Task →
Below are some records. Write out the lines from the one containing "Click the orange LIVE badge" to the last line, word for word, leaving out pictures.

Data for this exercise →
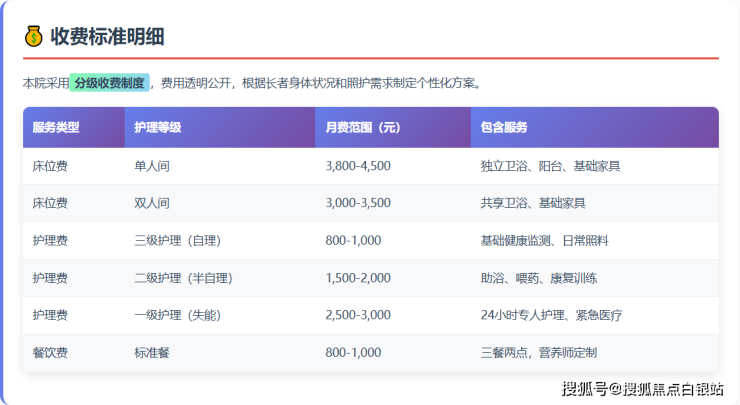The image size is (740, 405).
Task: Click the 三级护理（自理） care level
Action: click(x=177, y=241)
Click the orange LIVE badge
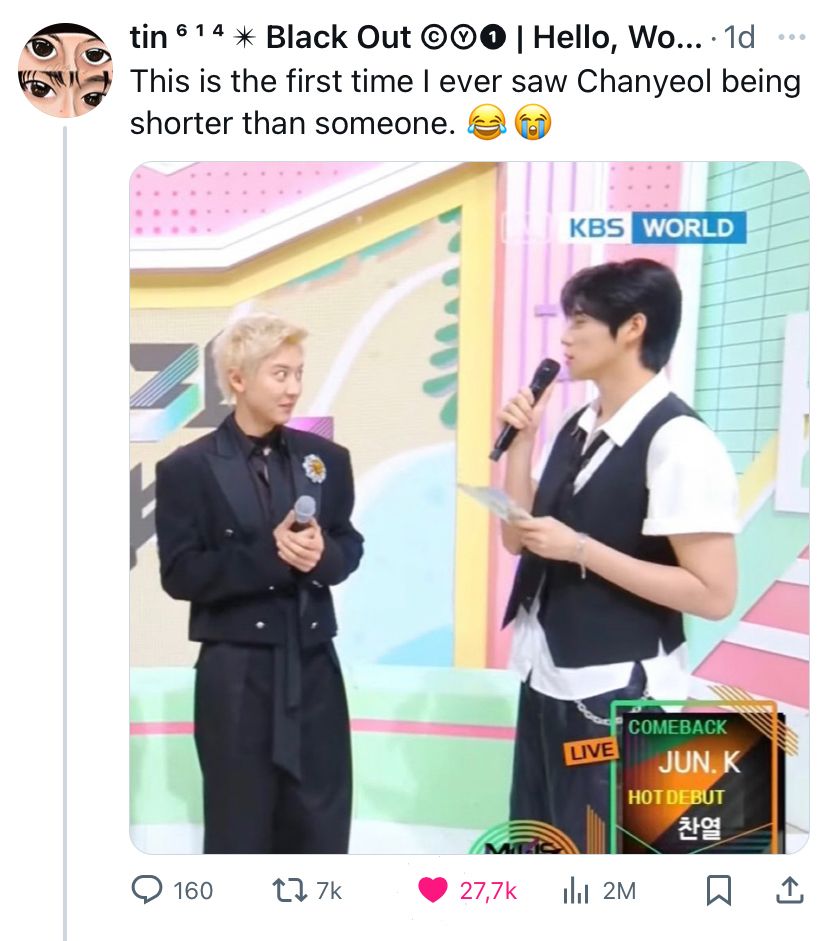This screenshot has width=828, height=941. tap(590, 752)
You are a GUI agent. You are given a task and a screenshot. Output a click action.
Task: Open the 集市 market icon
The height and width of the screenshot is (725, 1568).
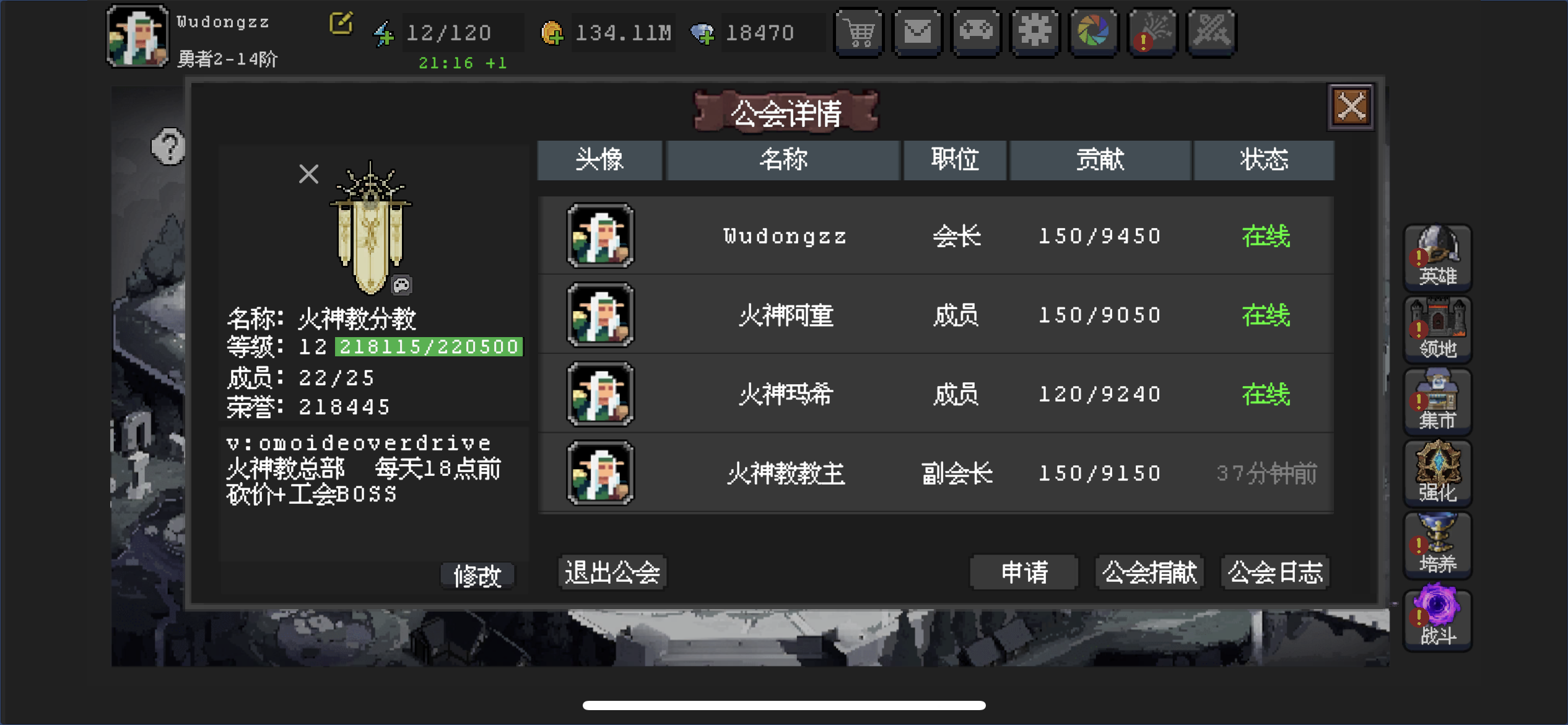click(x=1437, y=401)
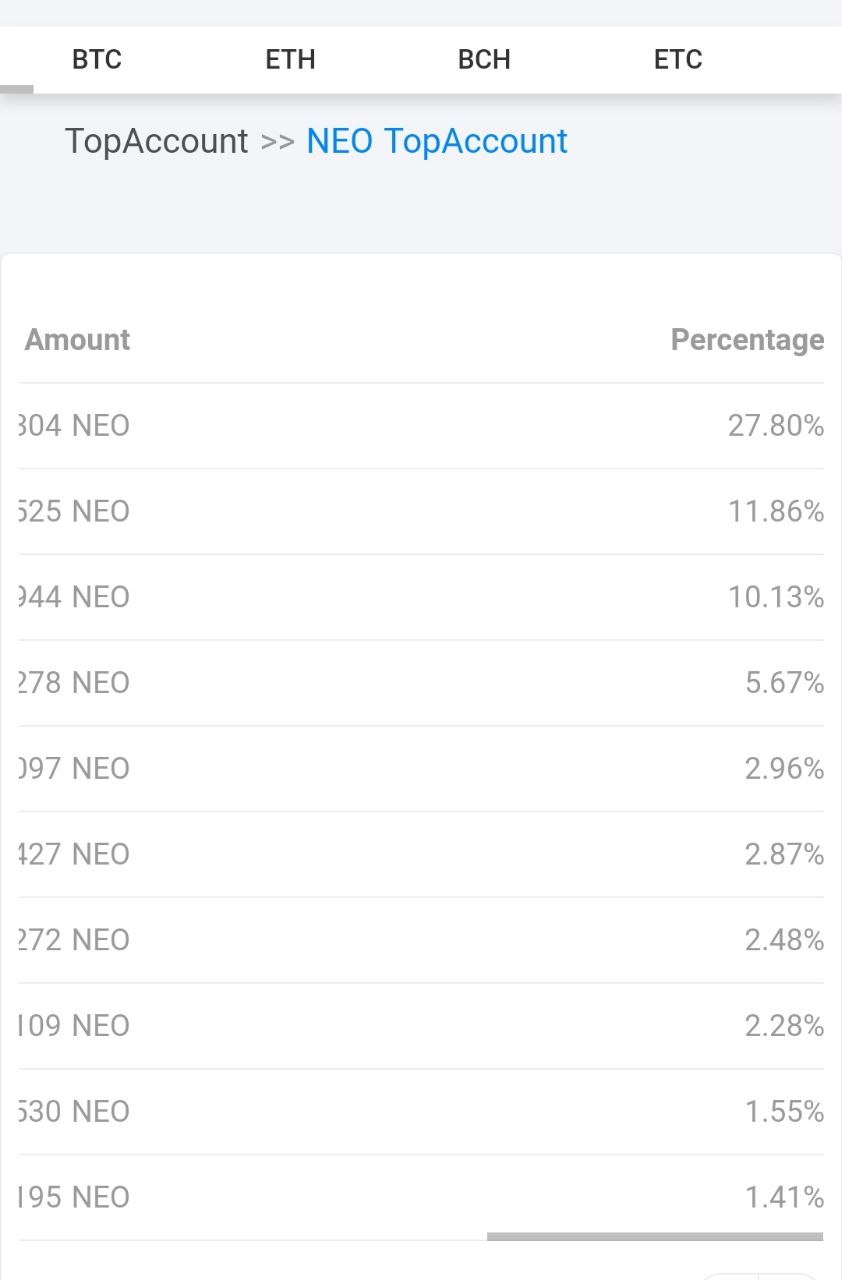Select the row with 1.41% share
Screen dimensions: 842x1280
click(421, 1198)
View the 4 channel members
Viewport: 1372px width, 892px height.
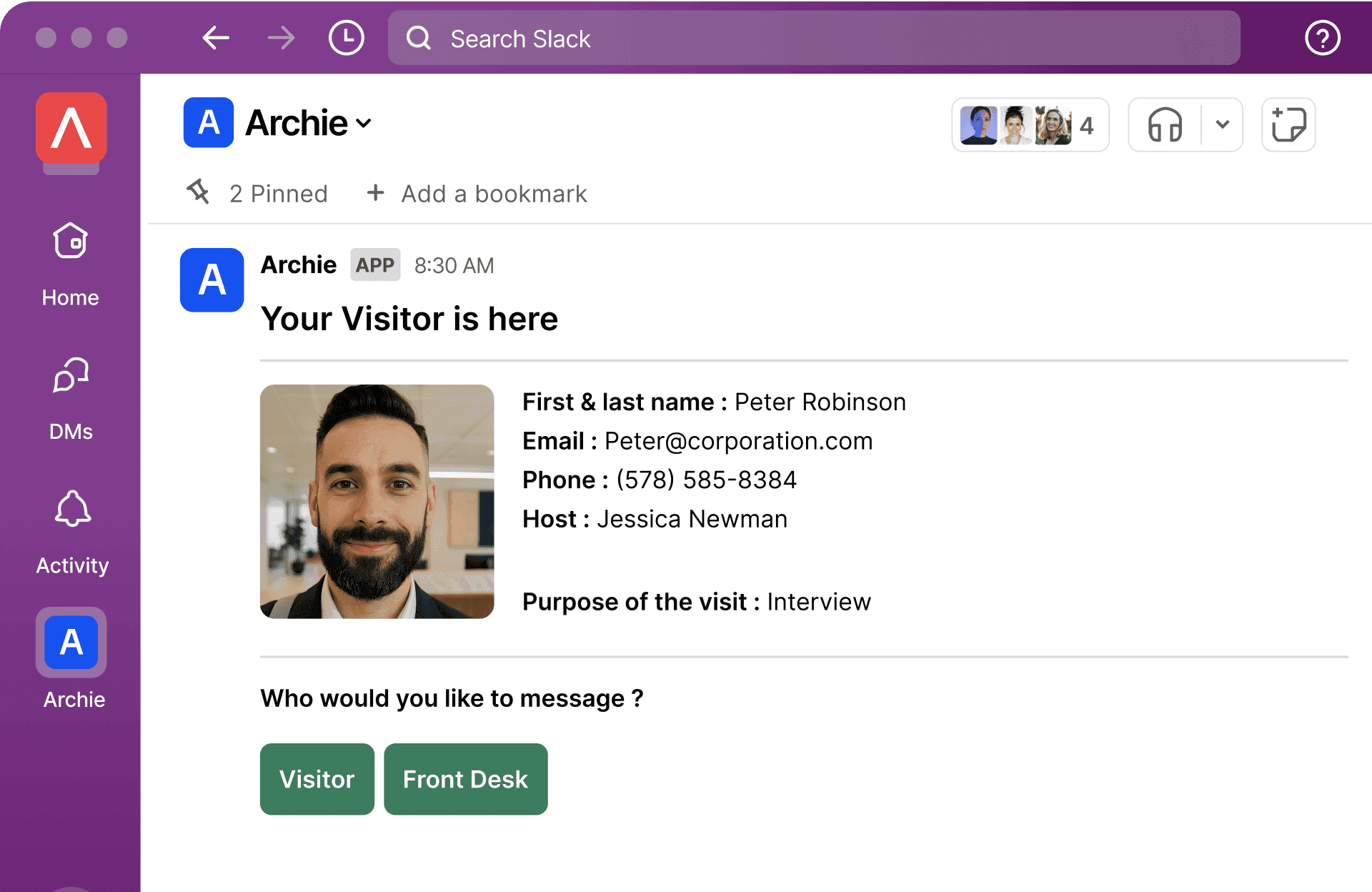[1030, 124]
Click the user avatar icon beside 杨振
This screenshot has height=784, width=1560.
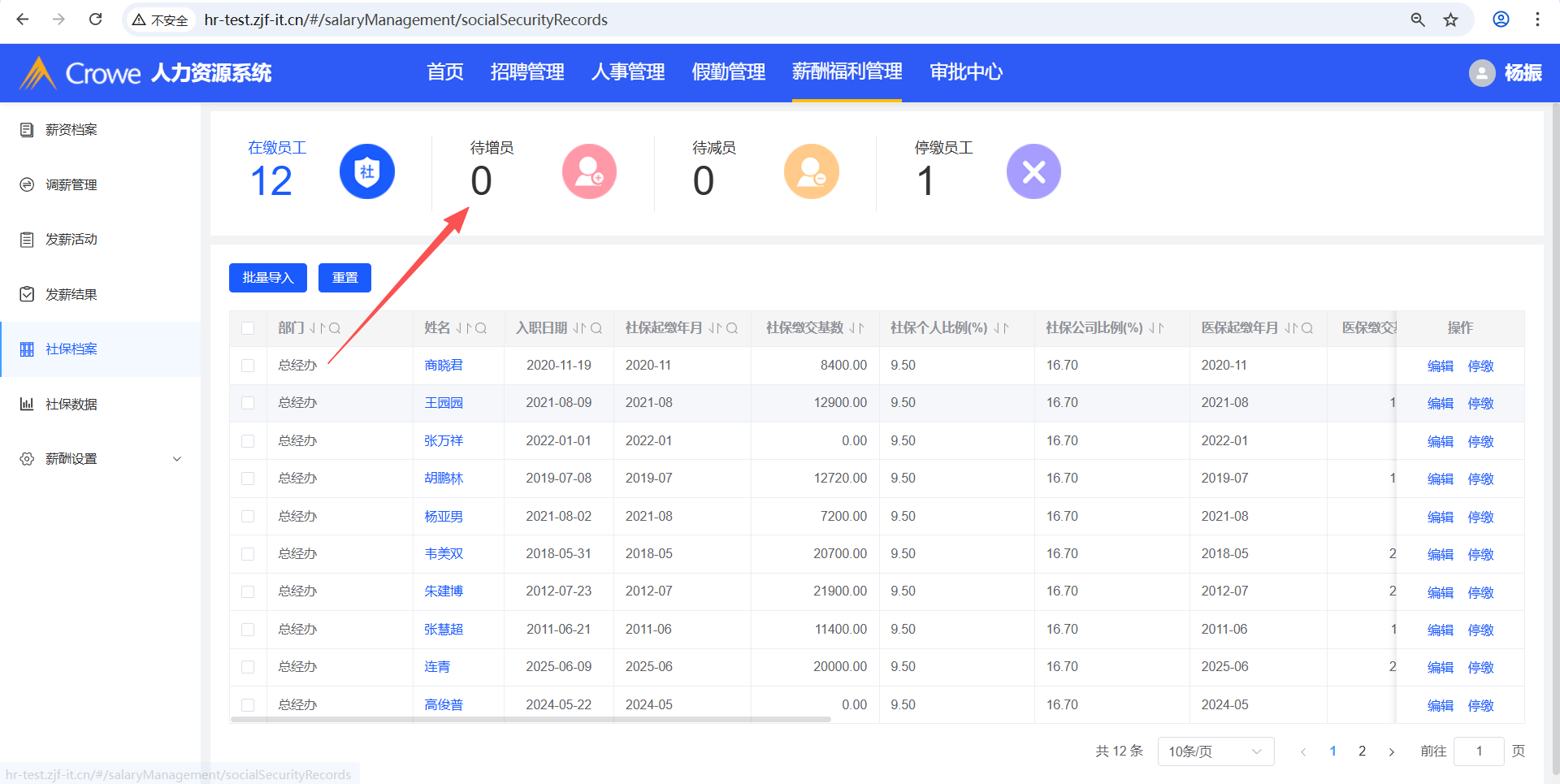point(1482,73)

Output for this task →
Click the orange LIVE badge
This screenshot has width=828, height=941. tap(590, 752)
You are a GUI agent. You are given a task and a screenshot. Output a click action.
Task: Open the 集市 market icon
The height and width of the screenshot is (725, 1568).
click(x=1437, y=401)
Select the row with 1.41% share
Screen dimensions: 842x1280
click(421, 1198)
View the 4 channel members
Viewport: 1372px width, 892px height.
[1030, 124]
Click the user avatar icon beside 杨振
This screenshot has height=784, width=1560.
point(1482,73)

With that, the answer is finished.